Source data
*** Begin section ***
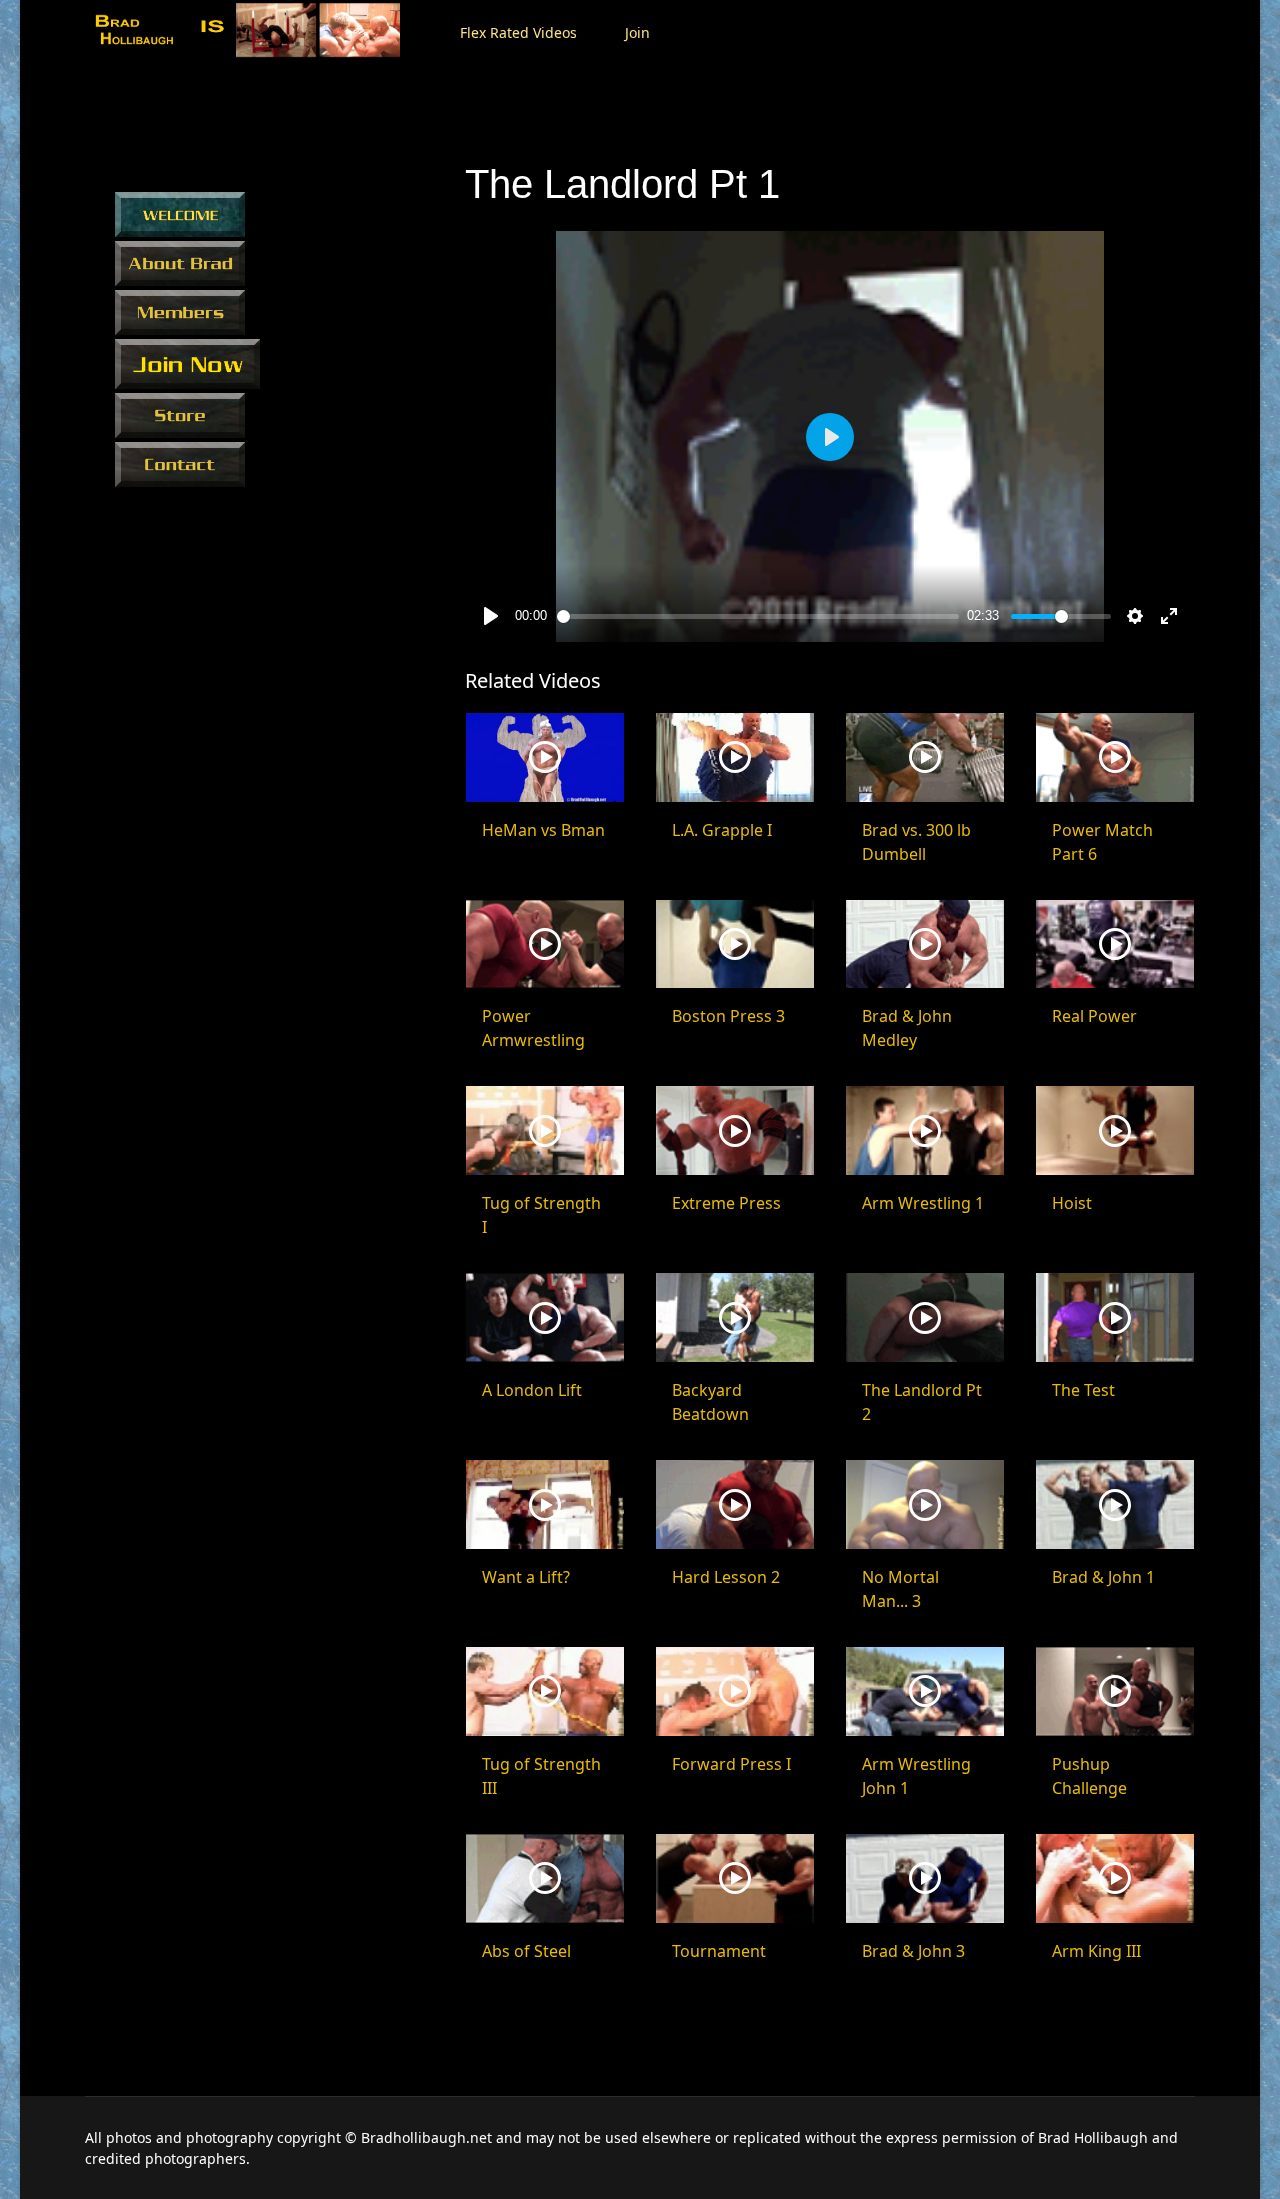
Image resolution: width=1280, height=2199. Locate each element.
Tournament (719, 1951)
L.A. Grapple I (722, 830)
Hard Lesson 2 (726, 1577)
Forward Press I (731, 1764)
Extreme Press (726, 1203)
*** End section ***
What you return should match the entries word for word, pictures aside.

= The completed task =
Image resolution: width=1280, height=2199. Locate each element.
Tournament (719, 1951)
L.A. Grapple I (722, 830)
Hard Lesson 2 (726, 1577)
Forward Press I (731, 1764)
Extreme Press (726, 1203)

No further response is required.